Can the Military Fix School Food?
Big Business: the Elephant in the Room of Changing School Food:
The Military – Are They the Godzilla?
When the National School Lunch Program (NSLP) first came into being a little more than half a century ago, one of the pressing issues of the time was that too many recruits were too malnourished to fight in the military, it was a National security issue. Today, it seems the military has the exact opposite problem – we are too fat to fight and they see part of the solution as healthy school lunches.
It seems everyone, well almost everyone today believes that we need to fix school lunch and feed our children healthier. In fact you can’t read a paper, listen to the radio or watch TV without seeing something about kids, school food and health. From Michelle Obama’s Let’s Move to Jamie Oliver’s Food Revolution and from experts like Michael Pollan, Kate Adamick and Marion Nestle to foundations like Kellogg, Robert Wood Johnson, Orfalea and Colorado Health and programs like National Farm to School, Slow Food and Healthy Schools Campaign; there seems to be universal agreement that most school food is unhealthy. Not only unhealthy, but we’re making our children sick to the point that this generation may be the first in our nation’s history to die at a younger age than their parents.
So if we agree that we have a broken system then why isn’t it getting fixed? The answer is politics as usual, money, profit and big business. Currently schools are reimbursed $2.68 for children’s lunches who qualify as “free” under NSLP. President Obama’s budget called for an increase of 12 to 15 cents for school food, a fact I called unconscionable given the grave need to add money for fresh fruits, fresh vegetables and whole grains, all of which are being recommended by the Institute of Medicine. The President’s budget now looks good given the fact that Blanche Lincoln’s proposal is for half the increase or about 6 cents, which equals about a quarter of an apple.

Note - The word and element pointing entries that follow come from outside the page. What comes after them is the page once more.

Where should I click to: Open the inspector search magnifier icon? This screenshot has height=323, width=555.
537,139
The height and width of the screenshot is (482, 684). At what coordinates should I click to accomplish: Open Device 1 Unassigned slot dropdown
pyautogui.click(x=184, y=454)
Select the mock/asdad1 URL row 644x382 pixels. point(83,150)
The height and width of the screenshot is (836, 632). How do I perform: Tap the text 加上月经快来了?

But even that measly 6 cents isn’t the real issue of bad school food. The real issue is that we feed our children highly processed food high in sugar (breakfast often top 15 – 17 teaspoons including chocolate milk), high in fat (often 30 – 50% of schools don’t even meet the current USDA guidelines on a regular basis) and high in sodium which most schools don’t even seem to take into account.
For the most part, what makes up what we’re feeding our kids in school, are items like chicken nuggets, french fries, canned fruit cocktail, cookies, poptarts, corn dogs, pizza pockets, chocolate milk, trans-fats and high fructose corn syrup. Versus what we should be feeding our children: lean proteins, fresh fruit, fresh vegetables, white milk, salad bars and whole grains.
So back to the question, why aren’t we? The answer, because there’s so much money in highly processed foods and the USDA commodity food system plays right into it by “giving” schools commodity food the USDA purchases, often high fat items like cheese and ground beef, almost all of which the schools pay to have processed into – you got it – highly processed foods like pizza, burgers and nuggets.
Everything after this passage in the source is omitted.